Cabinet approves LIGO-India, to cost Rs 2,600 crore
New Delhi: The Union Cabinet on Thursday gave its nod to a project to construct and set up a Laser Interferometer Gravitational Wave Observatory- India (LIGO-India) at an estimated cost of Rs 2,600 crore which is likely to be completed by 2030.
Briefing reporters, Union minister Jitendra Singh said that it will come up in Hingoli district of Maharashtra, where land has been acquired to the tune of 174 acres. The observatory will help in better understanding of astronomical objects like neutron stars and black holes and for in-depth study of gravitational waves.
There are already two such LIGO observatories in the US. LIGO-India will be the third such advanced gravitational-wave observatory as part of the worldwide network.
It is envisaged as a collaborative project between a consortium of Indian research institutions and the LIGO Laboratory in USA, along with its international partners.

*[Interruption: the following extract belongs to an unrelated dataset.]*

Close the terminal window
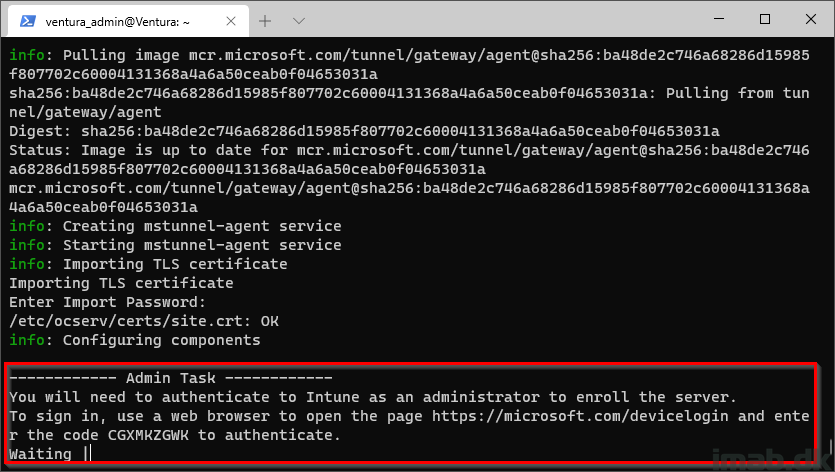Screen dimensions: 835x472 click(x=811, y=19)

LIGO-India had received the government’s in-principle approval in February 2016. Since then, the project reached several milestones towards selecting and acquiring a site and building the observatory.
The United States will provide key components for the lab worth $80 million, which amounts to Rs 560 crore.

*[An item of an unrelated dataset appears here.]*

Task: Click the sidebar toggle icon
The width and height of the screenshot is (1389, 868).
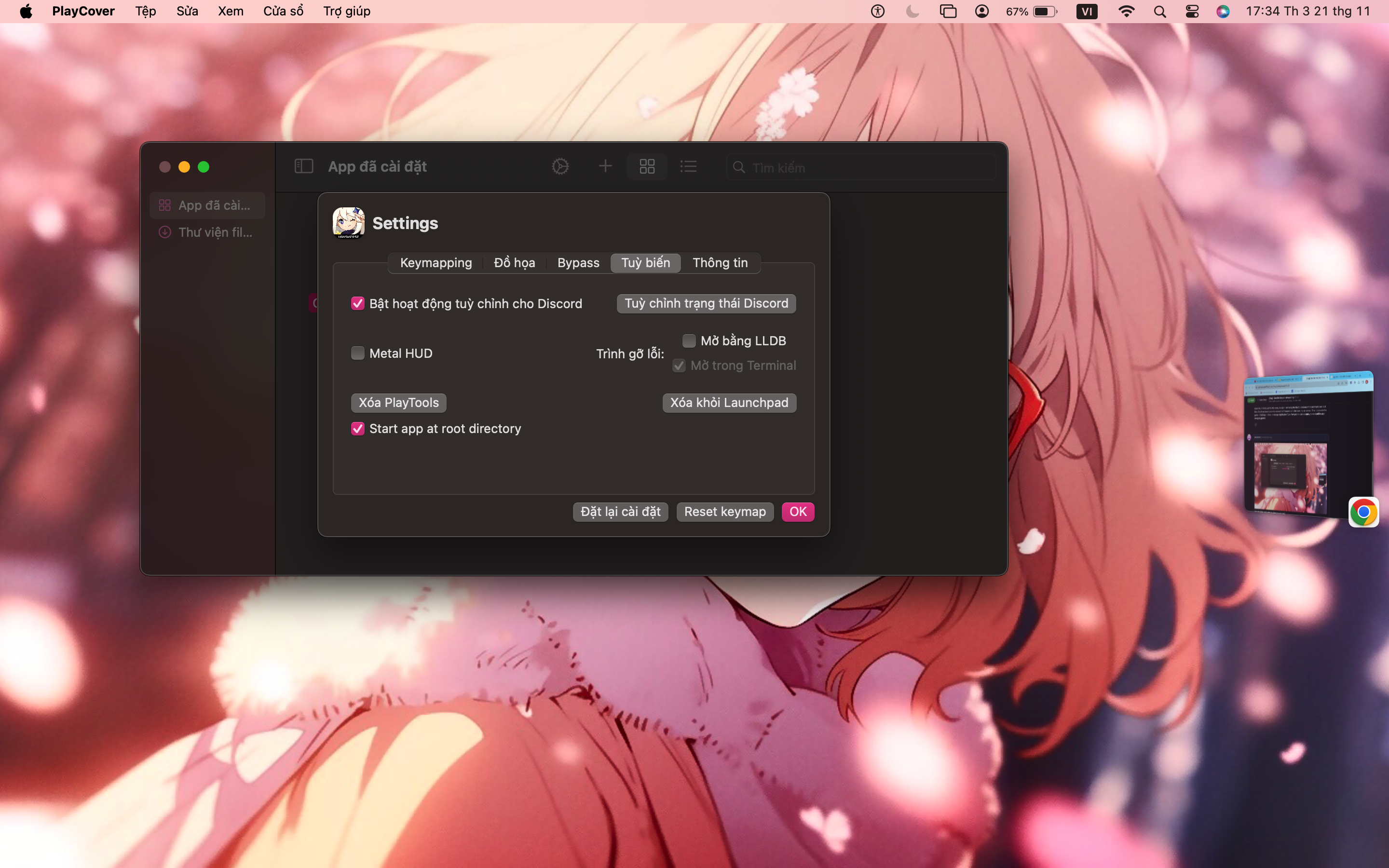Action: coord(304,166)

The LIGO-India project will be built by the Department of Atomic Energy and the Department of Science and Technology, with a memorandum of understanding (MoU) with the National Science Foundation, the US, along with several national and international research and academic institutions.
The LIGO is a giant L-shaped instrument. Each arm of the ‘L’ is 4 km long. Two laser pulses are shot through each arm at the same time, and they bounce off a mirror at the end to return to the vertex. A detector checks whether the pulses return at the same time.
When a gravitational wave passes through the detector, the pulses are slightly out of time. Researchers use this and other signals to detect, record, and study gravitational waves.
Gravitational waves are emitted by very massive objects in the universe in extreme environments, such as when black holes collide. Just as light emitted by an object can be used to probe its electromagnetic properties, gravitational waves can be used to probe the gravitational features of the source.
While two LIGOs can study gravitational waves, a third observatory is required to better triangulate the location of a source in the sky. A more ideal setup requires four observatories to record the same wave. To this end, researchers are setting up and upgrading detectors in Italy and Japan.